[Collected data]
#####

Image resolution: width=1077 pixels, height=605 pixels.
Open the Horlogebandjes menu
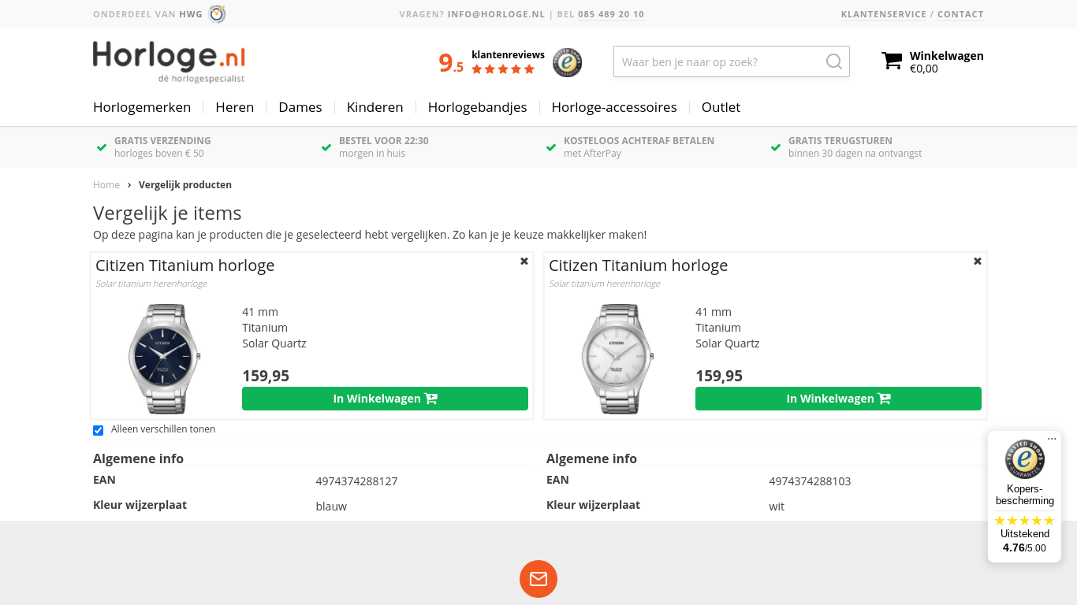(478, 107)
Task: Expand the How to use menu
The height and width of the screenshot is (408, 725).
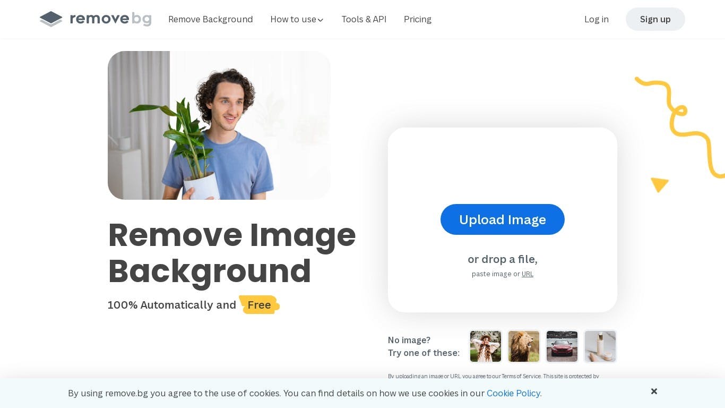Action: point(293,19)
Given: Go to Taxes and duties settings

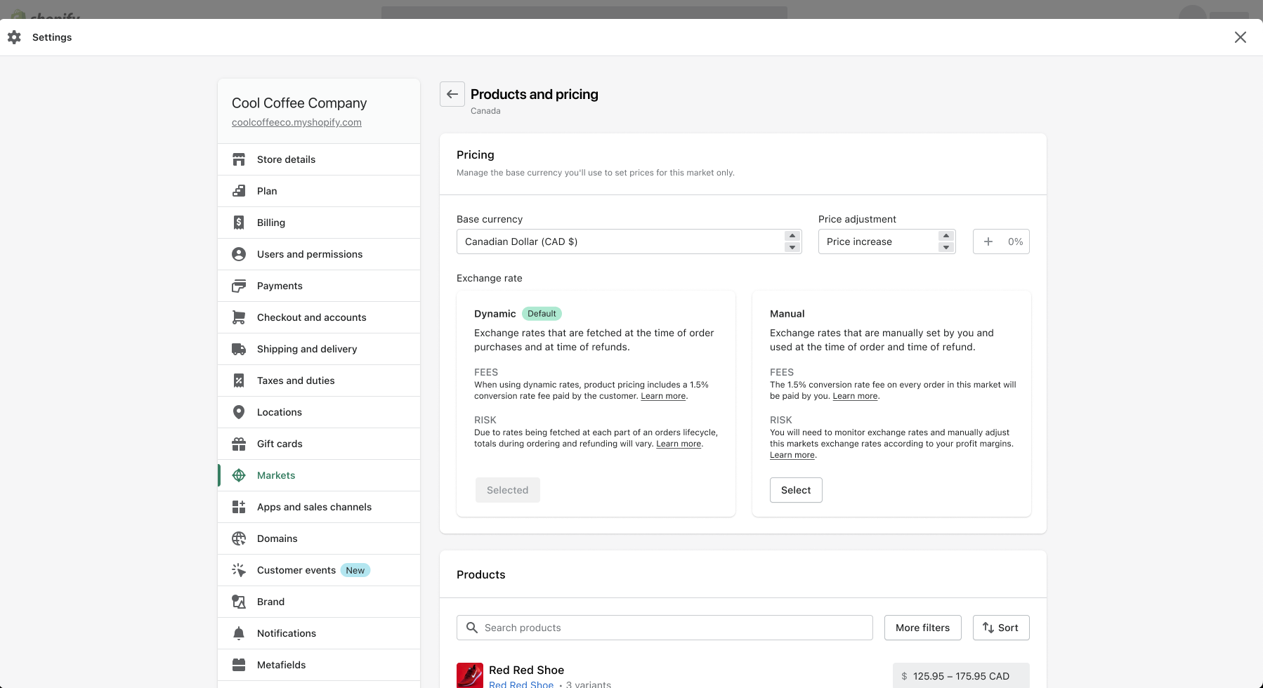Looking at the screenshot, I should point(296,381).
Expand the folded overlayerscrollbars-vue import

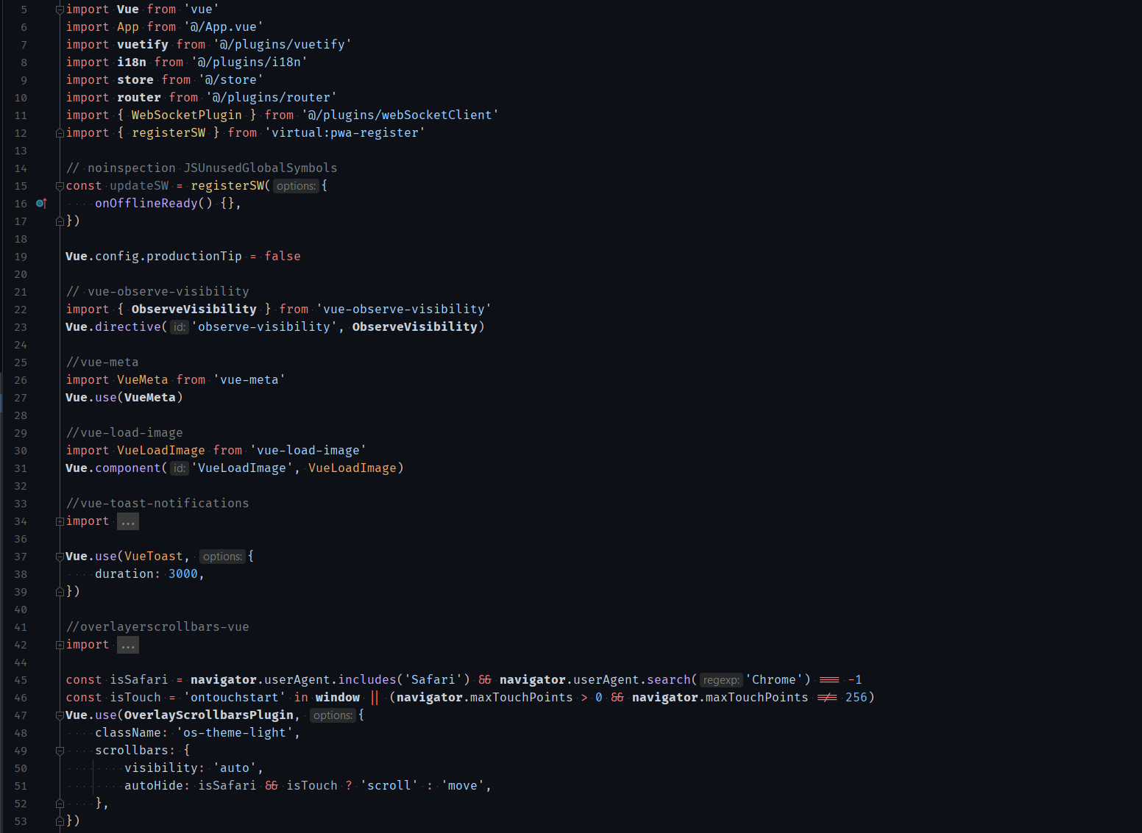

#####

- _What you will do_: Copy the records word for word, beginning at the line that contains "Given: Go to Taxes and duties settings" and running through the end of the records. Omit the pictures from your copy.

- _In response_:
Given: Go to Taxes and duties settings

Looking at the screenshot, I should point(296,381).
Expand the folded overlayerscrollbars-vue import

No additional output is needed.